What this task involves: Give back only the lines in the records below from the one with "Given: Toggle bold (F) formatting" to the one with "1323x896 pixels.", both inclusive, word for word.

Data for this exercise:

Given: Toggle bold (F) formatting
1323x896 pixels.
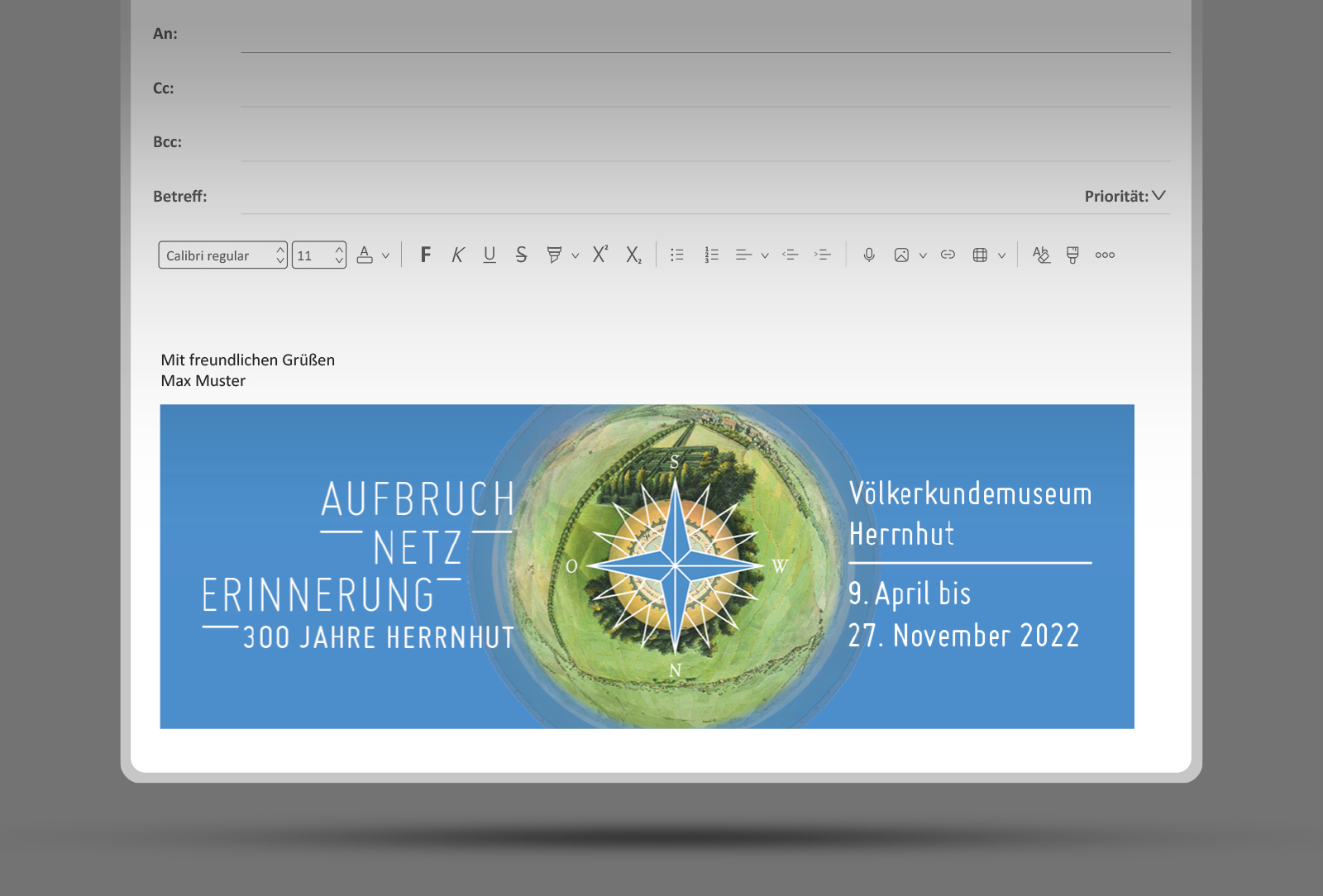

...

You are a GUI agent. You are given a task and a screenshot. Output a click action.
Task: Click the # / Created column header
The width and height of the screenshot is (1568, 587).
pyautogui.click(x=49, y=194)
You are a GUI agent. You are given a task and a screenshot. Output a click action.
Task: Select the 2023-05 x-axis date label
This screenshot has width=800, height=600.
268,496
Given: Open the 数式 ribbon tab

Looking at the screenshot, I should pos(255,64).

---

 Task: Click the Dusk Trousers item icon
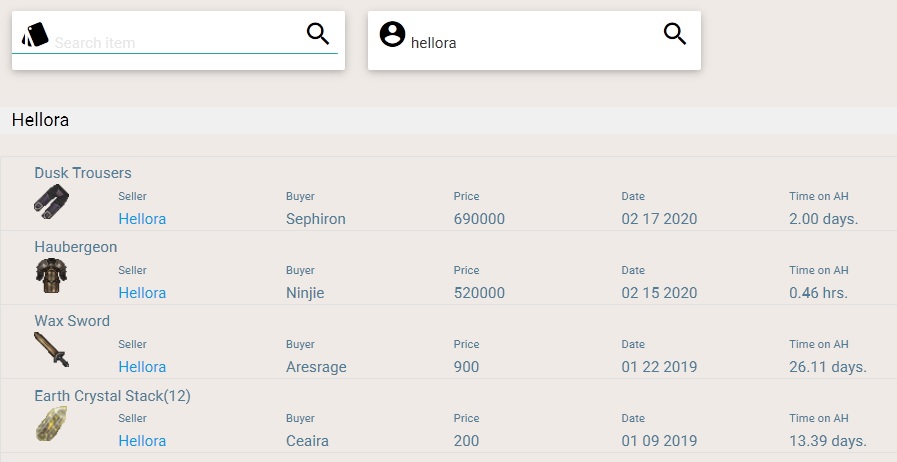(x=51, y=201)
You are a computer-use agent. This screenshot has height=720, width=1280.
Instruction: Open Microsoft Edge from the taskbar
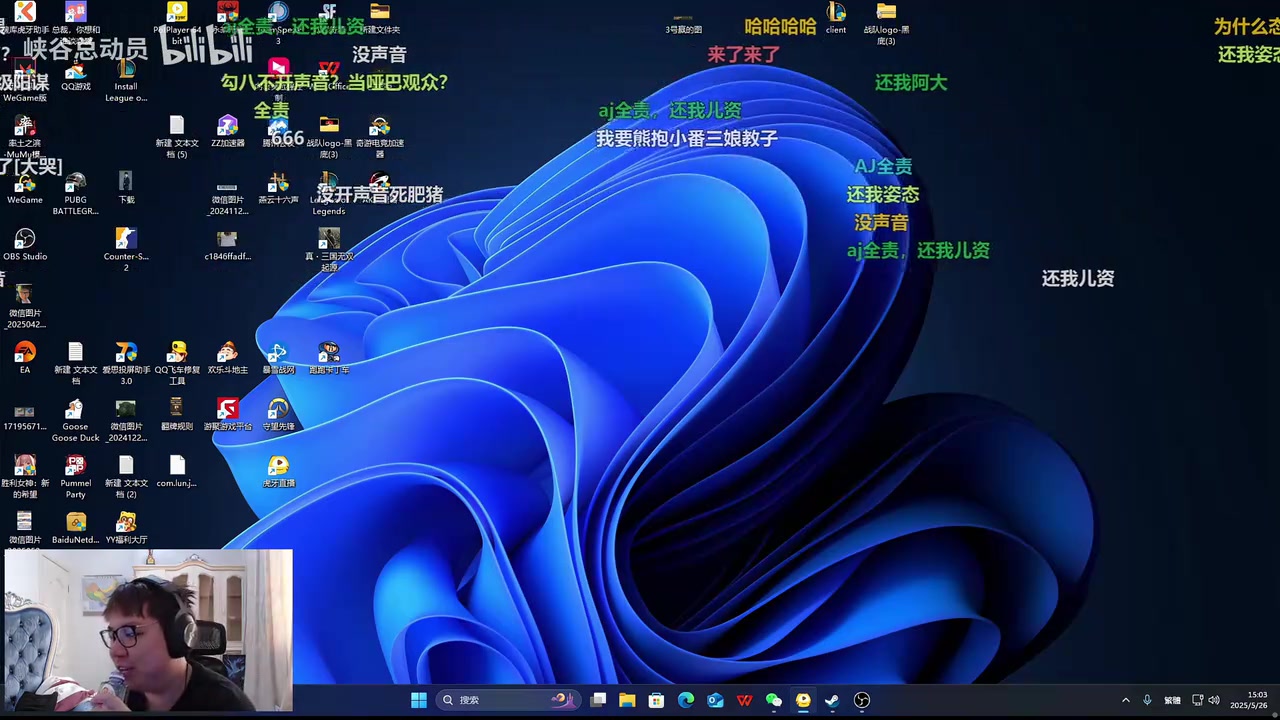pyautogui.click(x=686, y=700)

Solution:
Given: Toggle bold (F) formatting
1323x896 pixels.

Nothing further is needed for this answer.